_原文の抜粋_:
<<<<
「天命かもしれないと思った」棚橋弘至、引退宣言の裏側を語る

 10月14日の両国大会にて、突如、2026年1月をもって引退することを宣言した新日本プロレス・棚橋弘至。昨年12月には現役選手を続行しながら代表取締役社長に就任するなど、順風満帆に見えた彼の身に何が起きたのか?

 プロレスファンのみならず世間をも騒がせた日本を代表するプロレスラー・棚橋弘至”引退宣言”の裏側を自身の声で語ってもらった!

◆「社長就任を決めた日に腹をくくった」

 ご存じの方もいるかもしれませんが、私、棚橋弘至は先日のデビュー25周年記念試合にて、プロレスラーを引退することを発表しました。

 発表後、SNSでもファンの方々から惜しむ声をいただき、他団体の選手たちからも「引退までに戦いましょう」とリアクションをもらうなど、本当にありがたい限りです。

 ただ、これはもう決めたこと。今回は引退を決意した経緯と、引退ロードの構想についてお話ししたいと思います。

 現役引退を決めたのは昨年12月にオーナーの木谷高明会長から社長就任を打診された日。社長就任の相談と共に「受ける場合、選手としてはどうしますか?」という話もされました。

 僕としてはその時まで引退を意識したことはなかったのですが、今の自分の肉体、若さ溢れる後輩たちの姿を前に「どうやったらIWGP世界ヘビー級戦線に戻れるのか」と思い悩んでいたのも事実。“これはいわゆる天命かも“と腹をくくりました。

 その日のうちに木谷会長には「社長としてコロナ禍で沈んだ団体を再び押し戻し、W字回復して見せます。ただし、現役引退までは2年ください。全国にお礼をして回りたいので」とお願いして、引退までは選手兼社長として臨むことを伝えました。
>>>>
_抽出した記録_:
<<<<
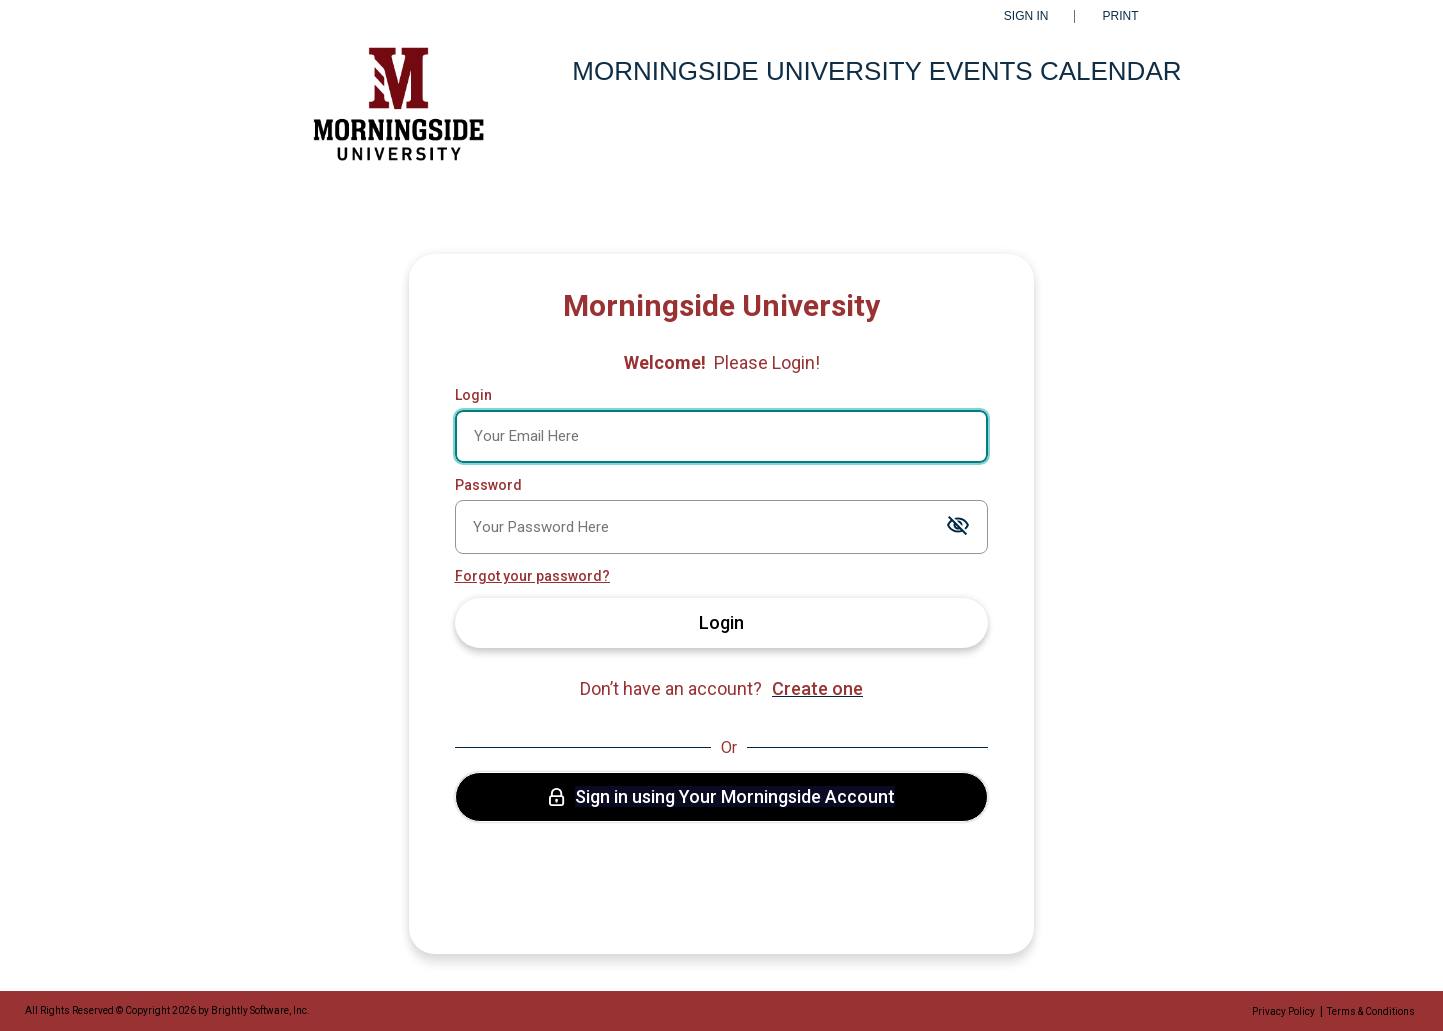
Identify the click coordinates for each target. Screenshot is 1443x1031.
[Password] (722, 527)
>>>>
<<<<
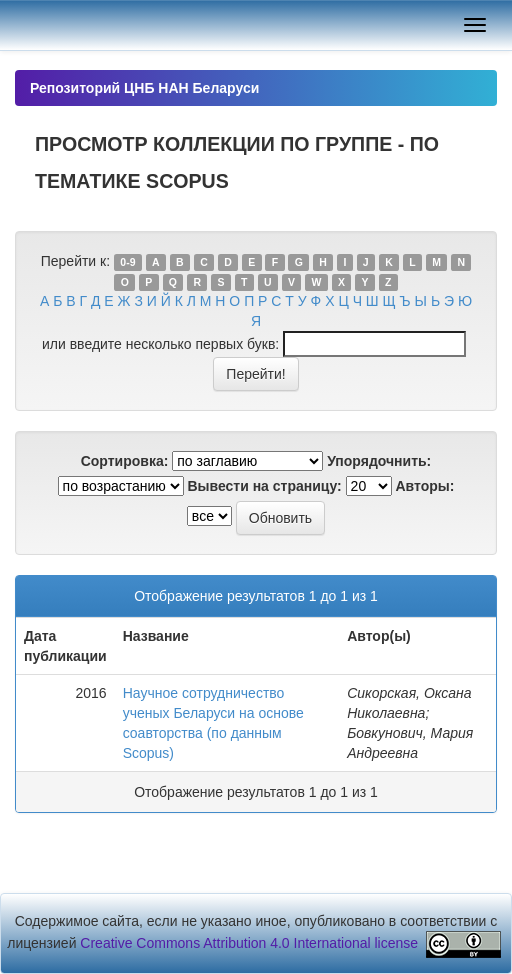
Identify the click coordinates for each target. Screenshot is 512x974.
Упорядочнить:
>>>>
_取り組む作業_: 棚橋弘至の引退宣言についての記事から、「10月14日の両国大会にて、」で始まり「を自身の声で語ってもらった!」まで続く部分を、一字も変えずに抜き出せ。 記録は参照しなくてよい。

_完了した作業_:
10月14日の両国大会にて、突如、2026年1月をもって引退することを宣言した新日本プロレス・棚橋弘至。昨年12月には現役選手を続行しながら代表取締役社長に就任するなど、順風満帆に見えた彼の身に何が起きたのか?

 プロレスファンのみならず世間をも騒がせた日本を代表するプロレスラー・棚橋弘至”引退宣言”の裏側を自身の声で語ってもらった!